══ Data for analysis

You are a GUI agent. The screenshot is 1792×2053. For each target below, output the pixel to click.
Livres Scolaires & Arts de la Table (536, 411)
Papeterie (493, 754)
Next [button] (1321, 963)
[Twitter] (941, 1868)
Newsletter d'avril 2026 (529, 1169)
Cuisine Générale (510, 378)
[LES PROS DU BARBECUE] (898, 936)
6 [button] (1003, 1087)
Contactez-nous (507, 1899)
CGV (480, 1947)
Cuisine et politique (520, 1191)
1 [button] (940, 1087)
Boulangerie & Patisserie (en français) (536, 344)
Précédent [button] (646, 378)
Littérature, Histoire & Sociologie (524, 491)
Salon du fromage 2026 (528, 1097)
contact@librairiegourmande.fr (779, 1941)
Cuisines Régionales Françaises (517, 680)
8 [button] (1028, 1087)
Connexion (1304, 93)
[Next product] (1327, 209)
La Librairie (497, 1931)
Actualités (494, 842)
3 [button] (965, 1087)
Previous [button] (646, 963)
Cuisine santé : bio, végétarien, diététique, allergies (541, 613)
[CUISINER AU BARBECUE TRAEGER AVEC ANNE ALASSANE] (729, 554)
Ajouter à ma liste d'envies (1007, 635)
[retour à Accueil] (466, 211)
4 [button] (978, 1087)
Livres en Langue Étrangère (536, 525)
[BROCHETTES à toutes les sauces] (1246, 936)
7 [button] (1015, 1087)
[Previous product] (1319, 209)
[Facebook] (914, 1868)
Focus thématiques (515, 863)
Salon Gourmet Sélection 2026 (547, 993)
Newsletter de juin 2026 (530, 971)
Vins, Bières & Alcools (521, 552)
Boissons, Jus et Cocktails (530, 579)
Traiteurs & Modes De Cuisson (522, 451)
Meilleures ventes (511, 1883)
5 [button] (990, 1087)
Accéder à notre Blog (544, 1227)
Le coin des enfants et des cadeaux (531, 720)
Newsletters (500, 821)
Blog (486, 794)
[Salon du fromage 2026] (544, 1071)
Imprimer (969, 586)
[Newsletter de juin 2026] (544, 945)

════

### [Your objective]
Transcribe the entries exactly, and make each line match the original.

### [Output of the task]
You are a GUI agent. The screenshot is 1792×2053. For each target below, output the pixel to click.
Livres Scolaires & Arts de la Table (536, 411)
Papeterie (493, 754)
Next [button] (1321, 963)
[Twitter] (941, 1868)
Newsletter d'avril 2026 (529, 1169)
Cuisine Générale (510, 378)
[LES PROS DU BARBECUE] (898, 936)
6 [button] (1003, 1087)
Contactez-nous (507, 1899)
CGV (480, 1947)
Cuisine et politique (520, 1191)
1 [button] (940, 1087)
Boulangerie & Patisserie (en français) (536, 344)
Précédent [button] (646, 378)
Littérature, Histoire & Sociologie (524, 491)
Salon du fromage 2026 (528, 1097)
contact@librairiegourmande.fr (779, 1941)
Cuisines Régionales Françaises (517, 680)
8 [button] (1028, 1087)
Connexion (1304, 93)
[Next product] (1327, 209)
La Librairie (497, 1931)
Actualités (494, 842)
3 [button] (965, 1087)
Previous [button] (646, 963)
Cuisine santé : bio, végétarien, diététique, allergies (541, 613)
[CUISINER AU BARBECUE TRAEGER AVEC ANNE ALASSANE] (729, 554)
Ajouter à ma liste d'envies (1007, 635)
[retour à Accueil] (466, 211)
4 [button] (978, 1087)
Livres en Langue Étrangère (536, 525)
[BROCHETTES à toutes les sauces] (1246, 936)
7 [button] (1015, 1087)
[Previous product] (1319, 209)
[Facebook] (914, 1868)
Focus thématiques (515, 863)
Salon Gourmet Sélection 2026 (547, 993)
Newsletter de juin 2026 (530, 971)
Vins, Bières & Alcools (521, 552)
Boissons, Jus et Cocktails (530, 579)
Traiteurs & Modes De Cuisson (522, 451)
Meilleures ventes (511, 1883)
5 [button] (990, 1087)
Accéder à notre Blog (544, 1227)
Le coin des enfants et des cadeaux (531, 720)
Newsletters (500, 821)
Blog (486, 794)
[Salon du fromage 2026] (544, 1071)
Imprimer (969, 586)
[Newsletter de juin 2026] (544, 945)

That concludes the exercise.